● Stated goal
Copy the stretch from the line containing "accepter alle (134, 1418)" through the end of the records, renaming "Marcas" to "Brands" and leaving everything else unchanged.

(Records from a data source)

◇ ◇ ◇

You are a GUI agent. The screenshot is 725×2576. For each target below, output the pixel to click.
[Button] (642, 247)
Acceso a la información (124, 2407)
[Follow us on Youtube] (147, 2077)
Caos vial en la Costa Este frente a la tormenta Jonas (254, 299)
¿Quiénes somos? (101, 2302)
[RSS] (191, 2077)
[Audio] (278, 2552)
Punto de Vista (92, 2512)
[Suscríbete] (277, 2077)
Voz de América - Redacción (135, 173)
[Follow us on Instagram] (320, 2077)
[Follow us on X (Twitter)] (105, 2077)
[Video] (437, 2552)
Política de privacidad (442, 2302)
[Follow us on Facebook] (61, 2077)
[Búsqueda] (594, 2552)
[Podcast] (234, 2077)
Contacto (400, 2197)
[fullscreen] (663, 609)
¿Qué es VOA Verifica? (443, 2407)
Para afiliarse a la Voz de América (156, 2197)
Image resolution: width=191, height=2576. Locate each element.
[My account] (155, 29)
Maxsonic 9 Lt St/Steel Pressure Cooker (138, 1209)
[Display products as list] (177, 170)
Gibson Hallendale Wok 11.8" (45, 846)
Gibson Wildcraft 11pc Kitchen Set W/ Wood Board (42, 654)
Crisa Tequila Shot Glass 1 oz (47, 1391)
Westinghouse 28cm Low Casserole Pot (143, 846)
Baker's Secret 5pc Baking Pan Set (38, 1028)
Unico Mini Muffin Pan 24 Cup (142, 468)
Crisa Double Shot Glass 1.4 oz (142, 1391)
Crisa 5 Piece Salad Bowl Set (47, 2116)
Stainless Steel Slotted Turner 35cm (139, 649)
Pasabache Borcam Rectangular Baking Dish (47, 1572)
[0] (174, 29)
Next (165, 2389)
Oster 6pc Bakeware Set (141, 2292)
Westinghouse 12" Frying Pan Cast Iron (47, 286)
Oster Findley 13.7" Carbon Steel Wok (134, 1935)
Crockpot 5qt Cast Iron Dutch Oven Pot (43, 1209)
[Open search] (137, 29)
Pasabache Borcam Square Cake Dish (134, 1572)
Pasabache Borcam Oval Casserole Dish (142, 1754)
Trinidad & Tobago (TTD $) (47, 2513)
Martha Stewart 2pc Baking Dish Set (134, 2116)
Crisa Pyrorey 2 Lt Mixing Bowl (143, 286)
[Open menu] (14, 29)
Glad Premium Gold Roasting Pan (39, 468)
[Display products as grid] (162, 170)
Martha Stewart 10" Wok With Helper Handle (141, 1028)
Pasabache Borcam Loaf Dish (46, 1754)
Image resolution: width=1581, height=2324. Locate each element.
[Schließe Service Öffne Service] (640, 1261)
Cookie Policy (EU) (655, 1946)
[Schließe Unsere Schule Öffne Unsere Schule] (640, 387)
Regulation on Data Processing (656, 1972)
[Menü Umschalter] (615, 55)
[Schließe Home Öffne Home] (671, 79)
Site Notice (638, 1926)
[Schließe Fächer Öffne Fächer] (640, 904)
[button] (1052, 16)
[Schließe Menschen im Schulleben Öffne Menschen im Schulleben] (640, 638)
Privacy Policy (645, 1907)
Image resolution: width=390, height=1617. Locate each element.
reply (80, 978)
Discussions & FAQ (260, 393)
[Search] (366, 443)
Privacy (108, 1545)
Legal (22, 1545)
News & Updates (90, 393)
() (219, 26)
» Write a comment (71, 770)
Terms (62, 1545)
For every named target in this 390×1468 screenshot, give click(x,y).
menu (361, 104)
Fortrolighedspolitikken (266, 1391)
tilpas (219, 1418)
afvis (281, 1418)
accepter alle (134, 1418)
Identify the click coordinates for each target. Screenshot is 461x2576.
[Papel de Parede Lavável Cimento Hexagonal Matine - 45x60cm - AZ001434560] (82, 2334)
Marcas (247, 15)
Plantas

◇ ◇ ◇

● Problem solution
accepter alle (134, 1418)
Identify the click coordinates for each target. Screenshot is 461x2576.
[Papel de Parede Lavável Cimento Hexagonal Matine - 45x60cm - AZ001434560] (82, 2334)
Brands (247, 15)
Plantas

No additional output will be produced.